The Four Quality Dimensions

Dimension Weight Focus
Clarity 25% Structure, readability, progressive disclosure
Completeness 25% Coverage, examples, edge cases, anti-patterns
Accuracy 30% Correctness, best practices, security
Usefulness 20% Real-world applicability, production-readiness

Scoring Scale (1-5)

Score Label Meaning
1 Unacceptable Fundamentally broken, dangerous, or unusable
2 Needs Work Major issues requiring significant revision
3 Acceptable Meets minimum standards, functional
4 Good High quality, minor improvements possible
5 Excellent Exemplary, production-ready, best-in-class

Passing Criteria

  • Minimum: 3.0 weighted average (acceptable)
  • Target: 4.0 weighted average (good)
  • Exceptional: 4.5+ weighted average (excellent)
  • Blocking: Accuracy must be ≥3.0 (no dangerous advice)

Audit Workflow

Phase 1: Structure Check

yaml
checklist:
  structure:
    - [ ] Has valid YAML frontmatter
    - [ ] Contains required metadata (name, description)
    - [ ] Follows progressive disclosure (Tier 1 → 2 → 3)
    - [ ] Sections are logically ordered
    - [ ] Token estimate is reasonable (<5000 for core)

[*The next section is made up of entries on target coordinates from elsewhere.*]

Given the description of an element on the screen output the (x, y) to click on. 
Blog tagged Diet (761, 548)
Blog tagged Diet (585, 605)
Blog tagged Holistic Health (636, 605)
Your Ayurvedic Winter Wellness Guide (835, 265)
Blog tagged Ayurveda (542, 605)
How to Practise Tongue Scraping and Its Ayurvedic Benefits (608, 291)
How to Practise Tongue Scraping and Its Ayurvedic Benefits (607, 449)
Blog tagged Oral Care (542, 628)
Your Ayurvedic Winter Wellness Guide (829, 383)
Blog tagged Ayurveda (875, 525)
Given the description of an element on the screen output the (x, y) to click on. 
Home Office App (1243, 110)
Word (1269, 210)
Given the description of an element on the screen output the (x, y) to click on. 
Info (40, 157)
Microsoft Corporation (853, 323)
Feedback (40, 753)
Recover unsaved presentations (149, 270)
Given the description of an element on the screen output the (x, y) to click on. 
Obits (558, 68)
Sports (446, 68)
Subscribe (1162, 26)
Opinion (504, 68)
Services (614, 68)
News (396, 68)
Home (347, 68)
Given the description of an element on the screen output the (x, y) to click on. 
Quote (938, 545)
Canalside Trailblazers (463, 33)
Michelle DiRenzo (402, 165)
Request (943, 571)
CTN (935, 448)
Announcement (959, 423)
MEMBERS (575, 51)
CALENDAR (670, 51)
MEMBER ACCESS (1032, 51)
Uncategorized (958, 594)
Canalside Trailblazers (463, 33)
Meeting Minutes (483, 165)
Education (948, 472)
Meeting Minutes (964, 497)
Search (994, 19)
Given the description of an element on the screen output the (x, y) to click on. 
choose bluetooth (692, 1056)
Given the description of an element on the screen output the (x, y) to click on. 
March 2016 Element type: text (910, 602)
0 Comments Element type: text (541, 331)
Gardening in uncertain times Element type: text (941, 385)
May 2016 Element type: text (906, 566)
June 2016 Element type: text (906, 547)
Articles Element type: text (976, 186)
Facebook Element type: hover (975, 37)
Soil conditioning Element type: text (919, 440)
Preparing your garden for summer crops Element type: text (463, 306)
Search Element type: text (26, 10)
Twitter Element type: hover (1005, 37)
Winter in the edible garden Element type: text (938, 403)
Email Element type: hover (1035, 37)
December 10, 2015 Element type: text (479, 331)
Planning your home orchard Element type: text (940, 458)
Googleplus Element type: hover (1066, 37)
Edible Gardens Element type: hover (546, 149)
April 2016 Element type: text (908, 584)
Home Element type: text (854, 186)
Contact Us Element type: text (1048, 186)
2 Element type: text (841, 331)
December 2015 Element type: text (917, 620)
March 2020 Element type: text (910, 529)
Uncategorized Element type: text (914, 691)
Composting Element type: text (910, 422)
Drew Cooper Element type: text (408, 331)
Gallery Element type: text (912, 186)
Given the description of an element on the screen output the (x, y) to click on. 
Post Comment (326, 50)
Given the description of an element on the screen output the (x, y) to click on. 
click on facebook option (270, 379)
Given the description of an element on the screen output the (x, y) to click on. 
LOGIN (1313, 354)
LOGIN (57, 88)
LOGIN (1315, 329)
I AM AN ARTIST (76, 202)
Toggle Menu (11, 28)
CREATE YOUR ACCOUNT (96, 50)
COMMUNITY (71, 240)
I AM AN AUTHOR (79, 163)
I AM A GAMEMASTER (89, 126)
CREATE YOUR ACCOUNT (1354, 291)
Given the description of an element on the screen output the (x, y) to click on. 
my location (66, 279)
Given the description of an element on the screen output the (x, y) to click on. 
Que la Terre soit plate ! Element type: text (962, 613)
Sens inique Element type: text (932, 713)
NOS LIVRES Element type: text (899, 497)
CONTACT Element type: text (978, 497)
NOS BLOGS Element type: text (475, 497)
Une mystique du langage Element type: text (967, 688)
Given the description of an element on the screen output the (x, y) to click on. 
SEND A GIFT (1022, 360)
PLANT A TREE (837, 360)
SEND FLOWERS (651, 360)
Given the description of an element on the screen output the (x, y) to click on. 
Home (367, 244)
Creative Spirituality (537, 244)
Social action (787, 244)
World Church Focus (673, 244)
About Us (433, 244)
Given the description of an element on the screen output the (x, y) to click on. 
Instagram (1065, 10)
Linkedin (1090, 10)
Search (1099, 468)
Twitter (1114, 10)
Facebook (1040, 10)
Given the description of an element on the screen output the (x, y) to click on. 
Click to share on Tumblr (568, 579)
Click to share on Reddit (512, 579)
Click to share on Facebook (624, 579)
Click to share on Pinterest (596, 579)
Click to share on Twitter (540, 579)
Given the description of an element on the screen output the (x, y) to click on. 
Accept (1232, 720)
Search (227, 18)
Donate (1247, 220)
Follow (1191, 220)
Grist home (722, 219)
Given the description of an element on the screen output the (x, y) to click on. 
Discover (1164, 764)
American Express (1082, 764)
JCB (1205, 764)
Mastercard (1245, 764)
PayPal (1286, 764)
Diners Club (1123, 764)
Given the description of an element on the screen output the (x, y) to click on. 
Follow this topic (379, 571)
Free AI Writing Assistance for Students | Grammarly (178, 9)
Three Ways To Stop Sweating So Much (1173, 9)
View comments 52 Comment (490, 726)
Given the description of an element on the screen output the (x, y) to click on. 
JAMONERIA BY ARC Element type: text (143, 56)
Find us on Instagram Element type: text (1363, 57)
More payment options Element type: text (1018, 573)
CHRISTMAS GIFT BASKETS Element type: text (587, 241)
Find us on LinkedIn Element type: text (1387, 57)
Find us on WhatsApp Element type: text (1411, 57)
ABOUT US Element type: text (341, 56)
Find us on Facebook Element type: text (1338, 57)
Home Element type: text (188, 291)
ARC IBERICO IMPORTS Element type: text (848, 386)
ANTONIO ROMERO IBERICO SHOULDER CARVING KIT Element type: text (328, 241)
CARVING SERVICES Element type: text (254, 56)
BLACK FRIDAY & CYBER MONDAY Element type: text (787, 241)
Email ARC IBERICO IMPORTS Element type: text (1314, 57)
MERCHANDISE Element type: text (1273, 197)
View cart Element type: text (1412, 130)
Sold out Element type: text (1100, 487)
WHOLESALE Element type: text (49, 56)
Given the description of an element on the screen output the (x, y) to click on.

Phase 2: Content Evaluation

yaml
checklist:
  content:
    - [ ] "When to Use" section is clear
    - [ ] Core principles are well-defined
    - [ ] Code examples are complete and runnable
    - [ ] Anti-patterns are documented
    - [ ] Troubleshooting guidance exists

Phase 3: Dimension Scoring

For each dimension, evaluate against specific criteria:

Clarity Criteria:

  • Well-organized sections with logical flow
  • Concise explanations without jargon overload
  • Code examples are readable and well-commented
  • Progressive disclosure from simple to complex

Completeness Criteria:

  • Covers core concepts thoroughly
  • Includes edge cases and error handling
  • Provides both do's and don'ts
  • Has working examples for main use cases

Accuracy Criteria:

  • Code examples compile/run without errors
  • Follows current best practices (not deprecated)
  • Security considerations are correct
  • Performance claims are verifiable

Usefulness Criteria:

  • Examples solve real-world problems
  • Can be applied immediately
  • Scales to production use cases
  • Includes troubleshooting guidance

Phase 4: Report Generation

markdown
## Audit Report: {skill_name}

**Date**: {date}
**Auditor**: {auditor}
**Status**: {PASS|FAIL|NEEDS_REVIEW}

### Scores

| Dimension | Score | Weight | Weighted |
|-----------|-------|--------|----------|
| Clarity | {x}/5 | 25% | {x*0.25} |
| Completeness | {x}/5 | 25% | {x*0.25} |
| Accuracy | {x}/5 | 30% | {x*0.30} |
| Usefulness | {x}/5 | 20% | {x*0.20} |
| **Total** | | | **{sum}/5** |

### Issues Found

- [CRITICAL] {issue description}
- [MAJOR] {issue description}
- [MINOR] {issue description}

### Recommendations

1. {actionable recommendation}
2. {actionable recommendation}

Implementation Patterns

Pattern 1: Quick Audit (5-minute review)

Use for rapid assessment of skill quality:

bash
# Run automated structure checks
cortex skills audit <skill-name> --quick

# Output: Pass/Fail with basic metrics

Quick Audit Checks:

  1. YAML frontmatter valid?
  2. Required sections present?
  3. Code blocks have language tags?
  4. No TODO/FIXME markers?
  5. Token count reasonable?

Pattern 2: Full Audit (15-30 minute review)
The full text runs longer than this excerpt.